What You Missed on Central Oregon Coast This Week
(Depoe Bay, Oregon) – Sun, fun and sand – lots of sand – have been on the menu on the central Oregon coast all week. Here's a rundown of the sights you've missed if you weren't there, but it's also a preview of what you'll find if you can get out there soon. (Above: Yachats).
What you'll notice immediately out there is the abundance of sand dunes in places you don't normally find them. Or at least they're much bigger at many favorite beaches. Like above, at Newport's Nye Beach, summer has brought much more sand than usual to this central Oregon coast hotspot. Nye Beach does have a tendency to get fluffy and soft this time of year, but the calm tidal conditions of the year have really outdone themselves.
Checking out Beverly Beach from above, if you find the right spot, you'll discover a mysterious chunk of concrete.

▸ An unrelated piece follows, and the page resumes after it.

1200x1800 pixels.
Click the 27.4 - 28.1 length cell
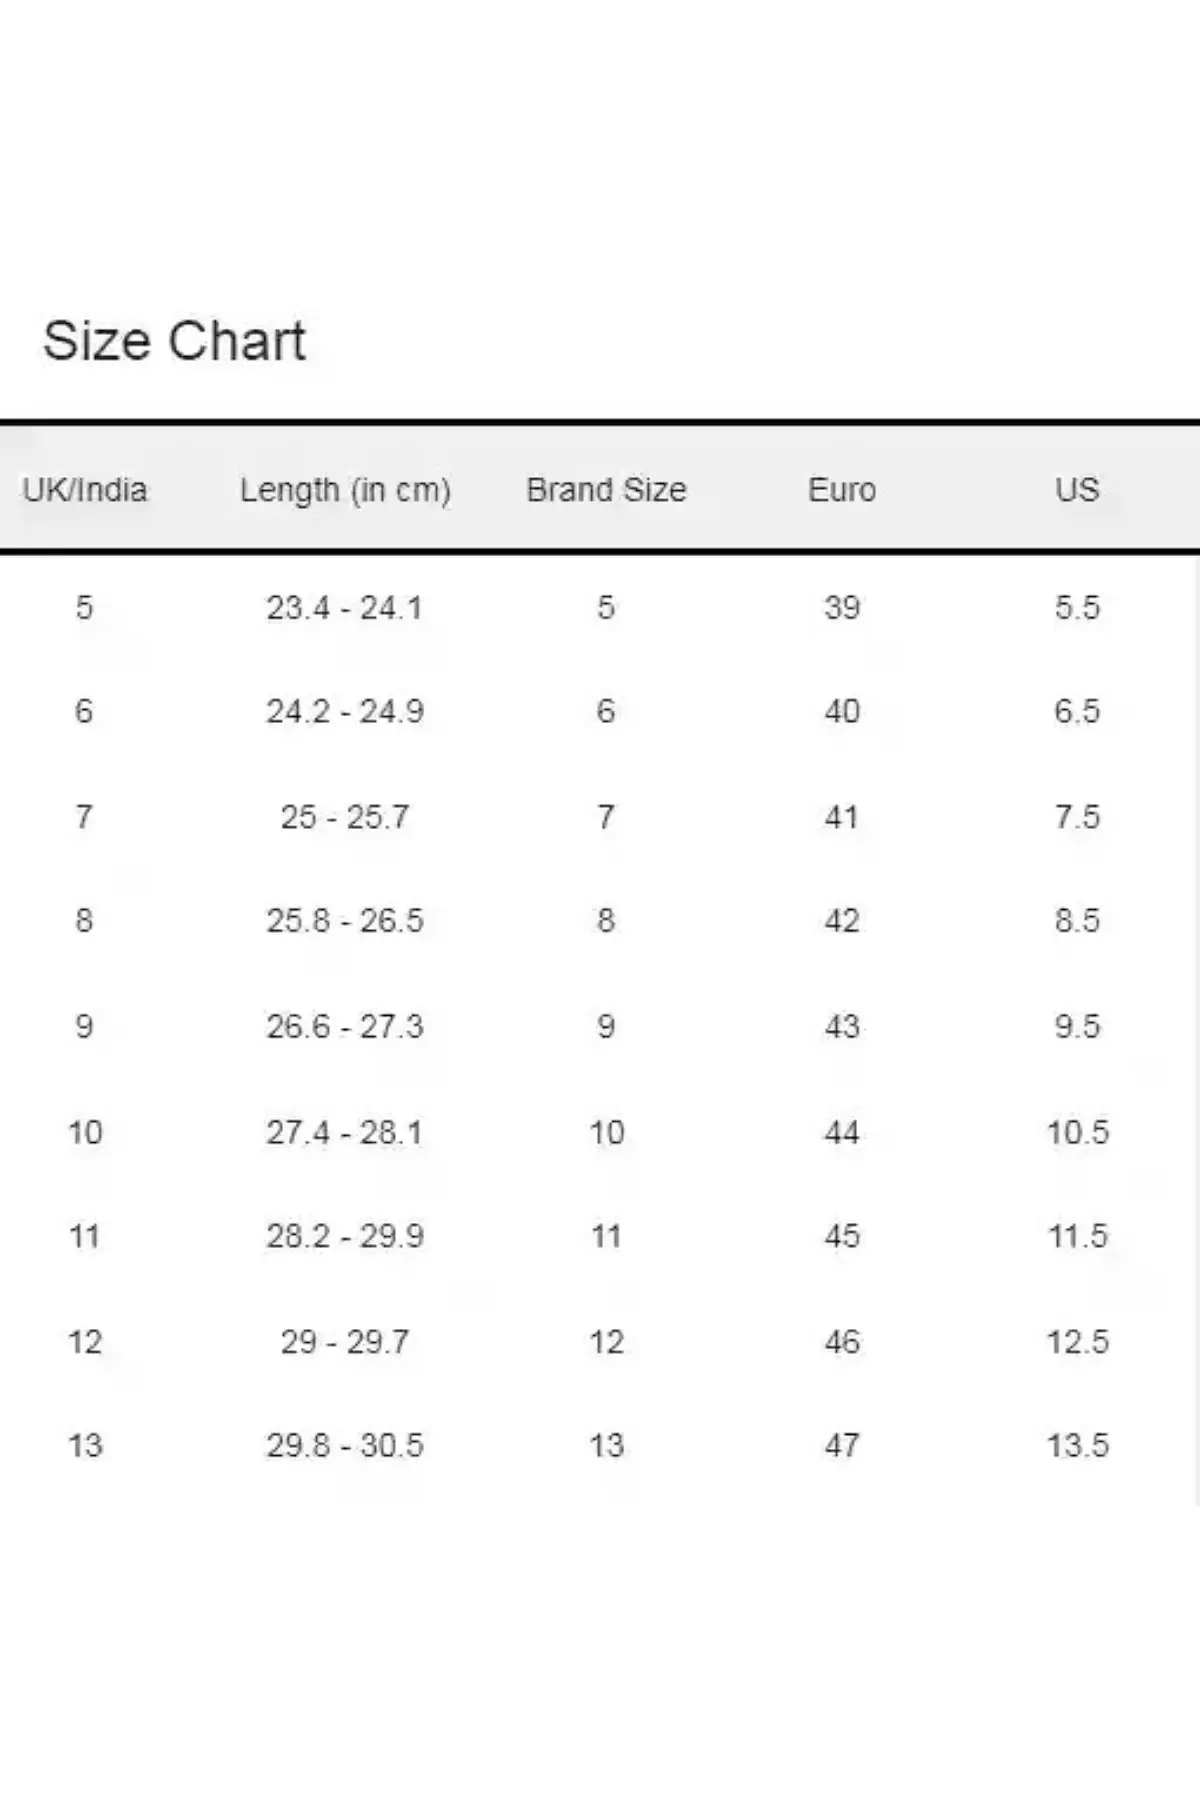[345, 1132]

Perhaps the central coast version of the Old Standing Stones found in England?
These sand levels create some stunning dune sights just south of there, at Muriel Ponsloer Wayside. Plenty of stunning sights abound here. See more.
Calm seas were aplenty around here this week. At Otter Loop Road, near Depoe Bay, the vessel Whale's Tail was scoping out the miniature cove at the Ben Jones Bridge, probably in search of whales.
Down near the Devil's Punchbowl, this beautiful view presented itself – as seen from above on Cape Foulweather, using a high-powered zoom lens. It's interesting to note sand levels are not high enough to get inside the Punchbowl as in previous summers.
Down around Yachats, calm seas did not mean much in the way of spouting horn action. But the big one along the 804 managed to fire off a few small volleys and splash a handful of people who had wandered too close.
The end of the day almost always presents wondrous sights along the Oregon coast. Here, Pacific City became especially ethereal as the stars came out above Haystack Rock during the final – very final – rays of the day.
This was Cape Perpetua on Friday night, as the sun dipped into the ocean and turned a funky shade of pink.
Yachats on Thursday night was a striking, warm red as the sun started descending out of sight.
Perhaps some of the more stunning sights were presented a ways after dusk, however, perhaps as often as the sunset itself. This was Depoe Bay late on Friday night, about 10:10 p.m. Some hints of sunlight were still visible, but so was a sensational half-moon that cast this mesmerizing reflection onto the water.